> _Quoted passage_
▼

In his youth, Stoner was known to love fast horses and often challenged friends and rivals to races over country roads. He also was one of the pillars of the Frederick County Baseball League and managed several of Thurmont’s championship teams. He maintained a strong interest in baseball and regularly listened to radio broadcasts of major league games.
Judge Stoner served as Thurmont’s local Trial Magistrate for 18 years. In addition to his court duties, he also handled the sale of hunting, fishing, and dog licenses. Despite his role as adjudicator, even those against whom he ruled viewed Stoner as fair and reasonable. He held court in the basement of his house on East Main Street.
He was a life-long Democrat and for many years the head of that party in the Thurmont District. In 1919 he was elected treasurer of the Thurmont Board of Commissioners and served in that capacity until 1924 when he became president, which made him mayor. He remained mayor until 1928 then declined to serve further. In 1935, he was appointed to fill an unexpired term as mayor, which he held until 1945 when he was defeated in a close election. It was Stoner’s only lost election in 21 tries. He started losing his sight in 1931 and became completely blind in January 1936. Despite the incapacity, he managed to get around town during his latter terms as mayor and carried on his duties as magistrate with efficiency.

▲

> _Task set_
• a. Answer these questions from the passage on Judge Stoner:
(i) For how many years did Stoner serve as Thurmont's local Trial Magistrate?
(ii) Where did he hold court?
(iii) In what month and year did he become completely blind?
• b. Write out the records from the line with "The image size is (1291, 909)." to the line with "coord(685,122)", including both of those lines.

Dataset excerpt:
▼

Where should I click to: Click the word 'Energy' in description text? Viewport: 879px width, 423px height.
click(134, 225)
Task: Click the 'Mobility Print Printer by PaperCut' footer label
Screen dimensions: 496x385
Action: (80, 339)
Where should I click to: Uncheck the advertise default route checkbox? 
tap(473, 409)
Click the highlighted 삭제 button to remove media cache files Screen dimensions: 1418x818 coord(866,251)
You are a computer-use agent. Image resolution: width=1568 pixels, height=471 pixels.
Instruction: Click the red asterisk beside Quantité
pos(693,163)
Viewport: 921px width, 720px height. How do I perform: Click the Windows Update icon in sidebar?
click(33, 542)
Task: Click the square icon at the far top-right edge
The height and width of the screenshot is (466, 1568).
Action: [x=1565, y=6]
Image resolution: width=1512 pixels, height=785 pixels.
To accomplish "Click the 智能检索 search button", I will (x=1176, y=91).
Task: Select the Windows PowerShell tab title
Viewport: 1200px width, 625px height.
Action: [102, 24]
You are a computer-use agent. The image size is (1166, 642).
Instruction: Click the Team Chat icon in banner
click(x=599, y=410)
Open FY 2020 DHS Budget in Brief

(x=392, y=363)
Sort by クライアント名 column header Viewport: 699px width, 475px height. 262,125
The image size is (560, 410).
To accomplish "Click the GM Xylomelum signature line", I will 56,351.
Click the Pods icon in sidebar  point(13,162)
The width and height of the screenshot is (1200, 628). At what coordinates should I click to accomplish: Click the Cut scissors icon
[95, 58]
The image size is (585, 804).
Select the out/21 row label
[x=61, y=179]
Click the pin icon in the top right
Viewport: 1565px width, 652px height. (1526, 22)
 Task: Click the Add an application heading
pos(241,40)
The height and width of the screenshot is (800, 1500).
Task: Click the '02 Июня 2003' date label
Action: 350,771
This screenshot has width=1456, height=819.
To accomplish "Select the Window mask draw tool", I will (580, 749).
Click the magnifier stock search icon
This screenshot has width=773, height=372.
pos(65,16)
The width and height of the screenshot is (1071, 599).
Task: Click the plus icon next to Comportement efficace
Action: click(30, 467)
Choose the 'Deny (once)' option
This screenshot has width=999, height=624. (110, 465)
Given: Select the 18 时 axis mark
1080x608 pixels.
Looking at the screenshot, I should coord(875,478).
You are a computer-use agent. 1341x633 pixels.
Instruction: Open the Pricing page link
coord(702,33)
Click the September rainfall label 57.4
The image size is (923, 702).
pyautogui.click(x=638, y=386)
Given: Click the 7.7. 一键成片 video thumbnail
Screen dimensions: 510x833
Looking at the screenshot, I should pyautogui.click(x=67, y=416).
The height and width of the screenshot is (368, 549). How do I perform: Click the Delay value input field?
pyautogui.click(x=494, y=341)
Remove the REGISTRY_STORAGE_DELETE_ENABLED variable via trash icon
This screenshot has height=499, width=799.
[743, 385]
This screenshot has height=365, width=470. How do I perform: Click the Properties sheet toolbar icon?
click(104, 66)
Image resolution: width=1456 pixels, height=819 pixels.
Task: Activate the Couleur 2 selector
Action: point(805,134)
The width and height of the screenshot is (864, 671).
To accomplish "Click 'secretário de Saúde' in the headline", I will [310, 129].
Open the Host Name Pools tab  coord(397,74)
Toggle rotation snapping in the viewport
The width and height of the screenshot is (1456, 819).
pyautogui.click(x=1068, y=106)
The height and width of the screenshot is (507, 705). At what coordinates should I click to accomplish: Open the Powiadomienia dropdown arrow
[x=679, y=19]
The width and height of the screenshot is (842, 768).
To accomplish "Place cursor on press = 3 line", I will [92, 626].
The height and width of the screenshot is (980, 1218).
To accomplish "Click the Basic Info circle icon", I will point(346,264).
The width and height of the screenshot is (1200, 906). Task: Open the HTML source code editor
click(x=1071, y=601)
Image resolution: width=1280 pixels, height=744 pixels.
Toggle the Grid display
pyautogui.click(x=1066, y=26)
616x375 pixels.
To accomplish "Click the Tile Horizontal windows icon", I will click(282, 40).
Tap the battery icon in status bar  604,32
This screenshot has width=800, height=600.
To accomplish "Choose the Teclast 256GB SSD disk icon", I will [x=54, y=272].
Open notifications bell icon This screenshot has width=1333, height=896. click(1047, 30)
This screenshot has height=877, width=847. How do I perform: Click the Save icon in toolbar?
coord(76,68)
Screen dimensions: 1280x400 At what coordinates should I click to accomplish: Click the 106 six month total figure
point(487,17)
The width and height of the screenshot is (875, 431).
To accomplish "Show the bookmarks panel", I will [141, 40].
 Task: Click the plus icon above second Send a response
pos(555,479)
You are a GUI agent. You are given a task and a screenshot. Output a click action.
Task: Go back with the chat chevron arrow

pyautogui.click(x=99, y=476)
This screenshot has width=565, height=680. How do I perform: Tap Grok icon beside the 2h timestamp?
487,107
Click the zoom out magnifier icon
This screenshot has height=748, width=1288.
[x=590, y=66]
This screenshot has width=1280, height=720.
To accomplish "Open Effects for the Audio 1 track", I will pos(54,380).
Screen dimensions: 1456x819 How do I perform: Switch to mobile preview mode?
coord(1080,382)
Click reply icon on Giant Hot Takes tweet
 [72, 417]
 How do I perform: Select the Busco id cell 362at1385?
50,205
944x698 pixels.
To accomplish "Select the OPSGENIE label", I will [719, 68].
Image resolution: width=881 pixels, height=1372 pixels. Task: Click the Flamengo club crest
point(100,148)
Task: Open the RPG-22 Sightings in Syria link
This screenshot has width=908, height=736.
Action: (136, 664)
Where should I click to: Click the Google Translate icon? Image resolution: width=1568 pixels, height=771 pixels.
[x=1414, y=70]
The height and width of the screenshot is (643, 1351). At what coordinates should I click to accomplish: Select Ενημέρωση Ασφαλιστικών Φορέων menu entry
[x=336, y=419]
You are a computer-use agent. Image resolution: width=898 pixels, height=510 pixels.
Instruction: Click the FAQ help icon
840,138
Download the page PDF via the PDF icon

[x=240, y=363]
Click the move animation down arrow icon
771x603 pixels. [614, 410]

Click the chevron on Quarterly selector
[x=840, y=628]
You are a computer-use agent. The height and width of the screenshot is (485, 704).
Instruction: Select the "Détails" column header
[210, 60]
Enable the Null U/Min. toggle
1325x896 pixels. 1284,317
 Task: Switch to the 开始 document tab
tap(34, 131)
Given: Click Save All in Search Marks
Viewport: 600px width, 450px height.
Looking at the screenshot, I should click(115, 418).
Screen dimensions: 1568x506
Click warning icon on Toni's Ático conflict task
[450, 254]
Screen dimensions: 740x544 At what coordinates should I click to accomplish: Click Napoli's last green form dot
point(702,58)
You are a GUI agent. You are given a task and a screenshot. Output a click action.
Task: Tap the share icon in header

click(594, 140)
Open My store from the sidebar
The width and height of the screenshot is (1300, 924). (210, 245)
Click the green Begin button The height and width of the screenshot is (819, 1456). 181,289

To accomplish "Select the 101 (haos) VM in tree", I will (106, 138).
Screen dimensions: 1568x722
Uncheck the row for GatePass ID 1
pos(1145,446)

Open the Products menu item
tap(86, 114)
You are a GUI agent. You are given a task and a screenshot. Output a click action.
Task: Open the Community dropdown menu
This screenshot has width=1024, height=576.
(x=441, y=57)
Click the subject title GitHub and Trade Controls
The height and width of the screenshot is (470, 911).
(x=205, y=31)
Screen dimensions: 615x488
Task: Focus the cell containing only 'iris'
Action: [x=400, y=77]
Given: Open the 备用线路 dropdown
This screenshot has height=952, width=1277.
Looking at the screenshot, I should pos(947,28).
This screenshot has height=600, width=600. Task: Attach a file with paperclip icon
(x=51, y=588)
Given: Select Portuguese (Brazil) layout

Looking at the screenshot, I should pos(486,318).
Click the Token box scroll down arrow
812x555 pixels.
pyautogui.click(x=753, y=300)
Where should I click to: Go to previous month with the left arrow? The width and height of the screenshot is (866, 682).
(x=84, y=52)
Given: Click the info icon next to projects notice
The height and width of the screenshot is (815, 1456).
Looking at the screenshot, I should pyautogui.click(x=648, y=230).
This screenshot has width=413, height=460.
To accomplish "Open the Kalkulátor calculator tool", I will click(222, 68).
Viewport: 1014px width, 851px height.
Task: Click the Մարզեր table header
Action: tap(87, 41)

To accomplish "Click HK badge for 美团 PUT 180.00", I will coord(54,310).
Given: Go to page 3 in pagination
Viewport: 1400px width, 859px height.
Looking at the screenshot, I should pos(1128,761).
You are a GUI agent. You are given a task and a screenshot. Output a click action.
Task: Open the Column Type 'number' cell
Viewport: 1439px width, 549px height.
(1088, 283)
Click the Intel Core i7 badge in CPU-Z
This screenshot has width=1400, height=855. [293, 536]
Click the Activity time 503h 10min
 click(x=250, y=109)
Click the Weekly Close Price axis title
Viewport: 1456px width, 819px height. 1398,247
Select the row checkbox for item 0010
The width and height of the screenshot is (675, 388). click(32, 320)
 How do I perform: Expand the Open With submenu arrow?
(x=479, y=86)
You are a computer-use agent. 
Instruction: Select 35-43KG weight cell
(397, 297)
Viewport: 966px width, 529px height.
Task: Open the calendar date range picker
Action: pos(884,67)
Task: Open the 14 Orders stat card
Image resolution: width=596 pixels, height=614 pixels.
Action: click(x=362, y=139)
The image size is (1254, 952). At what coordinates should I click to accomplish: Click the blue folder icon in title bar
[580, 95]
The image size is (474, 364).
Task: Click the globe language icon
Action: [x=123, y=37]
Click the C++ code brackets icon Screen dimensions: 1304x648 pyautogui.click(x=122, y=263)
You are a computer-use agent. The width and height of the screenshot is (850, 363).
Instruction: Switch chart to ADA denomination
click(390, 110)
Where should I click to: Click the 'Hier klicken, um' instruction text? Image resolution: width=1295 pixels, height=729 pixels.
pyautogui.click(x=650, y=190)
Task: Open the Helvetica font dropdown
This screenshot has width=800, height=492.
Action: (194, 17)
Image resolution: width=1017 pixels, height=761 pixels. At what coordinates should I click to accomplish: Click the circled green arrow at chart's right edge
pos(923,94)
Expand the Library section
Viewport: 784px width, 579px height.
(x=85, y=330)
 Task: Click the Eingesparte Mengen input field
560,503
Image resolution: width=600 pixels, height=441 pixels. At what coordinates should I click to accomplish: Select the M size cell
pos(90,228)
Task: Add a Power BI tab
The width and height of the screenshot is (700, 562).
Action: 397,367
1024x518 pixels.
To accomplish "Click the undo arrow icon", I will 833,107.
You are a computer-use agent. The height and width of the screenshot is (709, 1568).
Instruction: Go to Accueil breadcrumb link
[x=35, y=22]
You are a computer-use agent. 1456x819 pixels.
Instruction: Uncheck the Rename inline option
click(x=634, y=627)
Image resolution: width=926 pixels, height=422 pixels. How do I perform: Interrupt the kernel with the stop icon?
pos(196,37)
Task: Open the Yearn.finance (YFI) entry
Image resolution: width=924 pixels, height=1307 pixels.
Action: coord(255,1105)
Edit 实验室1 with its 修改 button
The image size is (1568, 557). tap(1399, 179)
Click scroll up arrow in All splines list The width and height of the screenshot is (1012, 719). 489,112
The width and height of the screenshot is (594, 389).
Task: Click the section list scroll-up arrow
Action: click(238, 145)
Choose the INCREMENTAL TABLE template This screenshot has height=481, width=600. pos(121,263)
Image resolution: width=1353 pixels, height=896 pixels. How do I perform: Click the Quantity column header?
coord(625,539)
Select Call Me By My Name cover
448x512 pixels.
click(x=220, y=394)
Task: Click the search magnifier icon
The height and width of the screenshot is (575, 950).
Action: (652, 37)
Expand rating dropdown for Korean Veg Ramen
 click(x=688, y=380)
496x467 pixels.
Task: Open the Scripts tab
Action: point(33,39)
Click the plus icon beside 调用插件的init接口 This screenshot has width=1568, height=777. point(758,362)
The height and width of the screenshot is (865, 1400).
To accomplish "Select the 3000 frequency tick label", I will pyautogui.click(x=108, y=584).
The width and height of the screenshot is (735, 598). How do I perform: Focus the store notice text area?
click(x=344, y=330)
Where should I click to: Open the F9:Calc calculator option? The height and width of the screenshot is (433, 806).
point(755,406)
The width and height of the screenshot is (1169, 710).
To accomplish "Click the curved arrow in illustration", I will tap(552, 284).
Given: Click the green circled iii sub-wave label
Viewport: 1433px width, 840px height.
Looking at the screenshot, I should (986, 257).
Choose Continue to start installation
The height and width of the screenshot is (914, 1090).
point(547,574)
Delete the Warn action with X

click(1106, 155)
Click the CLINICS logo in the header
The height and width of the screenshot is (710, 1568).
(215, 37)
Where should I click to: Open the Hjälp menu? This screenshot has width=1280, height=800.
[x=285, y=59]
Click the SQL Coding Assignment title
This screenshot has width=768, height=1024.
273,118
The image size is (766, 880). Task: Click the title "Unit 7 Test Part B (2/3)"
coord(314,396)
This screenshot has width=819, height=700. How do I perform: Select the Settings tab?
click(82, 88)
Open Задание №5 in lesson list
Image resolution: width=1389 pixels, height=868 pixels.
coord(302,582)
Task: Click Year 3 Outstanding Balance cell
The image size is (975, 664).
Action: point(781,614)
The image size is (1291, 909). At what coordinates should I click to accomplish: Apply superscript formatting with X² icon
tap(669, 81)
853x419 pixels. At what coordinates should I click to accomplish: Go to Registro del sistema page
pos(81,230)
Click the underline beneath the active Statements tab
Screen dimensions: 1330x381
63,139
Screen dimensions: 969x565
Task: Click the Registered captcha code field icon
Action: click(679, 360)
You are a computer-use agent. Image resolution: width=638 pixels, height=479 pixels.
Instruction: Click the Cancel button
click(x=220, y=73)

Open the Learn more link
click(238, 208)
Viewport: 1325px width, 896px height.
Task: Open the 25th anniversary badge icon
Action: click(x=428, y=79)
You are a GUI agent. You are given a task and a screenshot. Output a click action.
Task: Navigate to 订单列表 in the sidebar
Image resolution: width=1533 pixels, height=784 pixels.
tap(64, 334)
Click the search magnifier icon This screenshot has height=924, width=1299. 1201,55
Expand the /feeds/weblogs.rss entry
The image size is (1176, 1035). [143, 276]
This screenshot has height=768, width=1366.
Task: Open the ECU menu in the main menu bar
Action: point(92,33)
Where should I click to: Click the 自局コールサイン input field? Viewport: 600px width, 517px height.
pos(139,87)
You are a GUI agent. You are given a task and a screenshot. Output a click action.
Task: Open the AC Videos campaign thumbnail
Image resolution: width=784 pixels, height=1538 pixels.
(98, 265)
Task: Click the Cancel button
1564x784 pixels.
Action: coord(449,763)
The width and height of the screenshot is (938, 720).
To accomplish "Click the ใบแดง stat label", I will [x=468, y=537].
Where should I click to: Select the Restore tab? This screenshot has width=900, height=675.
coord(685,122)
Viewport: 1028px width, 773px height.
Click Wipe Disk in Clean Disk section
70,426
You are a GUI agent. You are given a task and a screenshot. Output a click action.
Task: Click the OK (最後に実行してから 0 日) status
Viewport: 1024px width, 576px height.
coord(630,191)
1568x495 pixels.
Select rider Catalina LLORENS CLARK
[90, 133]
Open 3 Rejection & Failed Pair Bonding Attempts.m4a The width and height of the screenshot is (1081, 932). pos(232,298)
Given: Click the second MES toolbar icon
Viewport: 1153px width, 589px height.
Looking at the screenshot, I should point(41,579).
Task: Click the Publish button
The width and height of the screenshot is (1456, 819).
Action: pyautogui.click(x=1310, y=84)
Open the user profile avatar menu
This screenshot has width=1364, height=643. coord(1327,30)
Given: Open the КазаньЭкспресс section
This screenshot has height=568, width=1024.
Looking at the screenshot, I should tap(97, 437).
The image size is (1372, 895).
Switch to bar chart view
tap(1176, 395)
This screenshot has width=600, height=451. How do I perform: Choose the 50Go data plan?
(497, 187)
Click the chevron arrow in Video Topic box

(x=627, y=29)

▲

> _Solutions in order_
• a.
(i) 18 years
(ii) In the basement of his house on East Main Street
(iii) January 1936

• b.
The image size is (1291, 909). At what coordinates should I click to accomplish: Apply superscript formatting with X² icon
tap(669, 81)
853x419 pixels. At what coordinates should I click to accomplish: Go to Registro del sistema page
pos(81,230)
Click the underline beneath the active Statements tab
Screen dimensions: 1330x381
63,139
Screen dimensions: 969x565
Task: Click the Registered captcha code field icon
Action: click(679, 360)
You are a computer-use agent. Image resolution: width=638 pixels, height=479 pixels.
Instruction: Click the Cancel button
click(x=220, y=73)

Open the Learn more link
click(238, 208)
Viewport: 1325px width, 896px height.
Task: Open the 25th anniversary badge icon
Action: click(x=428, y=79)
You are a GUI agent. You are given a task and a screenshot. Output a click action.
Task: Navigate to 订单列表 in the sidebar
Image resolution: width=1533 pixels, height=784 pixels.
tap(64, 334)
Click the search magnifier icon This screenshot has height=924, width=1299. 1201,55
Expand the /feeds/weblogs.rss entry
The image size is (1176, 1035). [143, 276]
This screenshot has height=768, width=1366.
Task: Open the ECU menu in the main menu bar
Action: point(92,33)
Where should I click to: Click the 自局コールサイン input field? Viewport: 600px width, 517px height.
pos(139,87)
You are a GUI agent. You are given a task and a screenshot. Output a click action.
Task: Open the AC Videos campaign thumbnail
Image resolution: width=784 pixels, height=1538 pixels.
(98, 265)
Task: Click the Cancel button
1564x784 pixels.
Action: coord(449,763)
The width and height of the screenshot is (938, 720).
To accomplish "Click the ใบแดง stat label", I will [x=468, y=537].
Where should I click to: Select the Restore tab? This screenshot has width=900, height=675.
coord(685,122)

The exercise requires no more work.